We show that the nuclear dimension of a (twisted) group C*-algebra of a virtually polycyclic group is finite. This prompts us to make a conjecture relating finite nuclear dimension of group C*-algebras and finite Hirsch length, which we then verify for a class of elementary amenable groups beyond the virtually polycyclic case. In particular, we give the first examples of finitely generated, non-residually finite groups with finite nuclear dimension.
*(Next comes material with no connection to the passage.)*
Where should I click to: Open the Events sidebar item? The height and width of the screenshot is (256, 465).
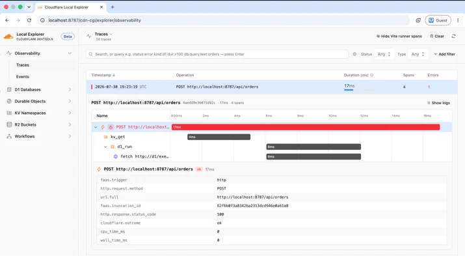point(23,77)
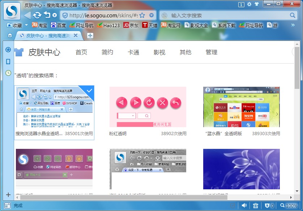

A parallel conjecture on finite decomposition rank is also formulated and an analogous result is obtained. Our method relies heavily on recent work of Hirshberg and the second named author on actions of virtually nilpotent groups on $C_0(X)$-algebras.
核维度和实际多环群
我们证明了实际上多环群(扭曲的)群 C* 代数的核维度是有限的。这促使我们提出了一个将群 C* 代数的有限核维度与有限赫希长度联系起来的猜想,然后我们对一类超越了实际上多环情况的基本可调和群进行了验证。我们还提出了一个关于有限分解秩的平行猜想,并得到了类似的结果。我们的方法在很大程度上依赖于希尔施伯格和第二位作者最近在$C_0(X)$数组上的近似无穷群作用的研究。
本文章由计算机程序翻译,如有差异,请以英文原文为准。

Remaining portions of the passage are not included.